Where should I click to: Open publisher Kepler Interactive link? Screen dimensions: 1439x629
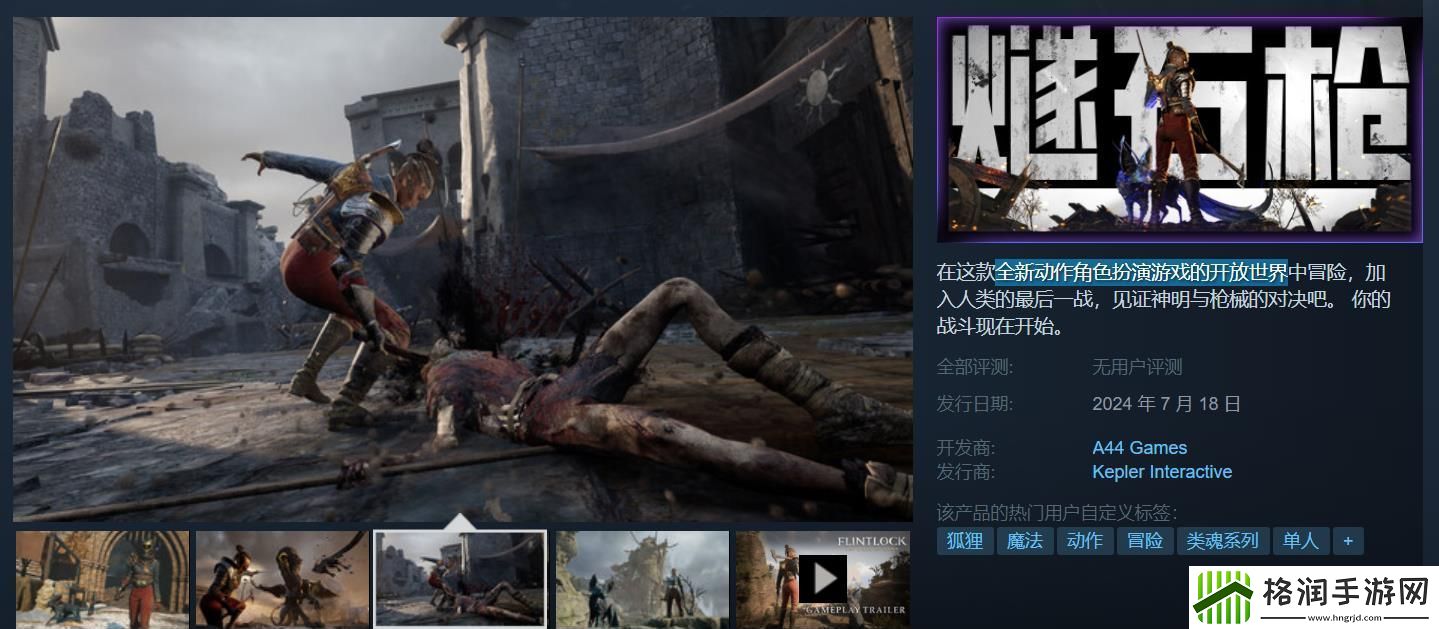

---

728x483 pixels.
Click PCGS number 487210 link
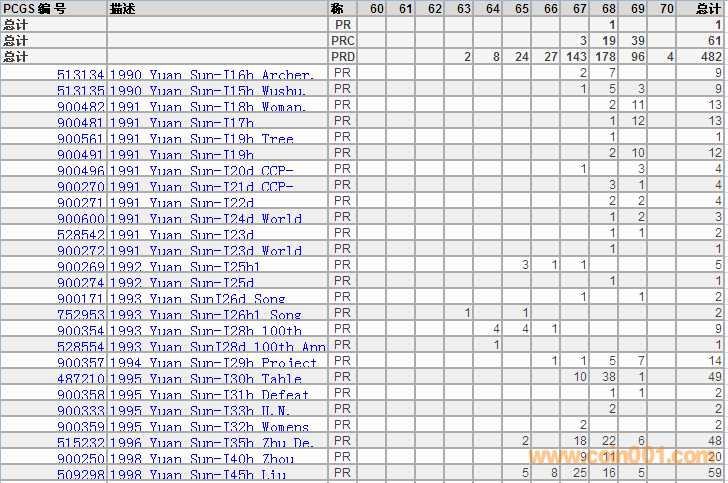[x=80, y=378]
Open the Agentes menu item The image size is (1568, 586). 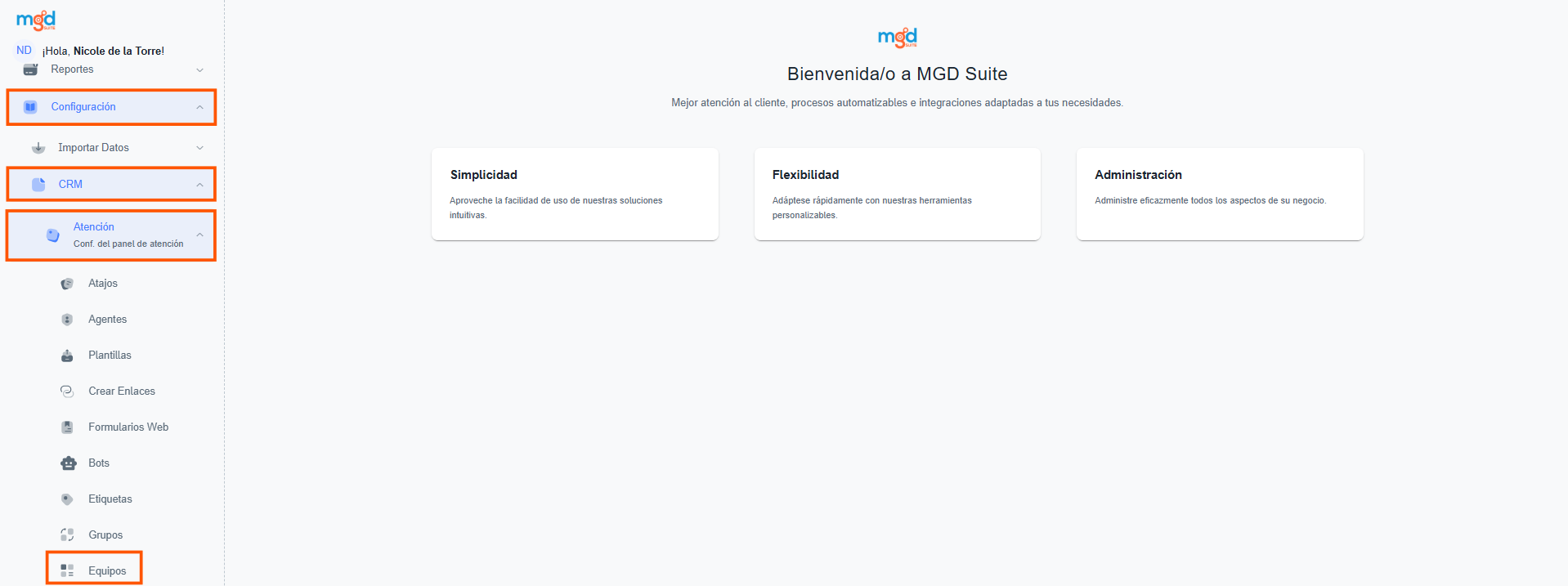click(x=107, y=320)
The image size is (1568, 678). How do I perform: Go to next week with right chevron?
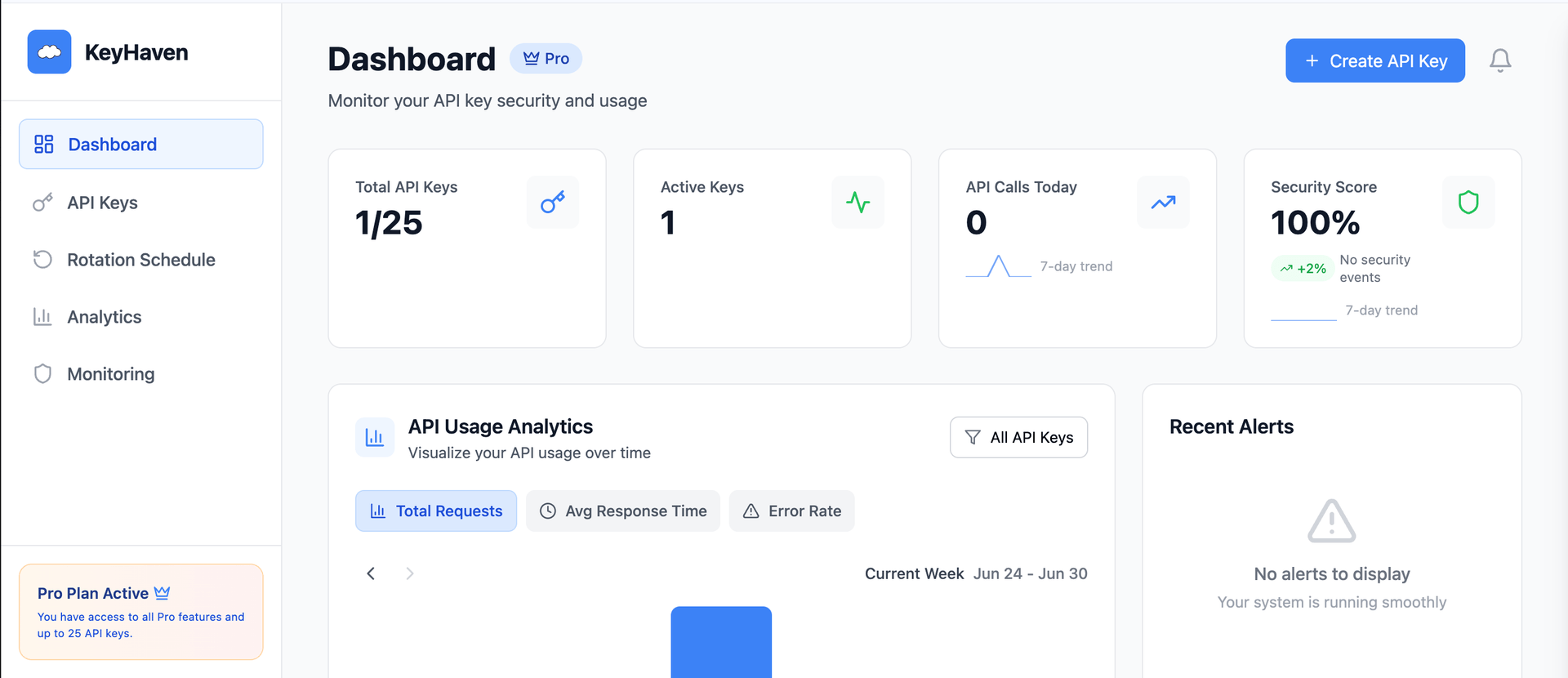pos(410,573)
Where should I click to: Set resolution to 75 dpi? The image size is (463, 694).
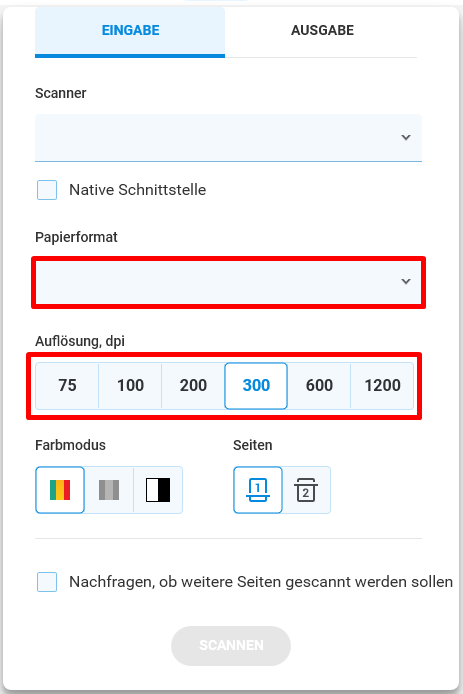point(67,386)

■ **Given exercise**:
Starting with the line that contains "Where should I click to: Set" and going on through the line that contains "point(67,386)", write all those lines out again, requests included, adding 32 to every number in the click coordinates. Leave the pictures out.

■ **Result**:
Where should I click to: Set resolution to 75 dpi? The image size is (463, 694).
point(99,418)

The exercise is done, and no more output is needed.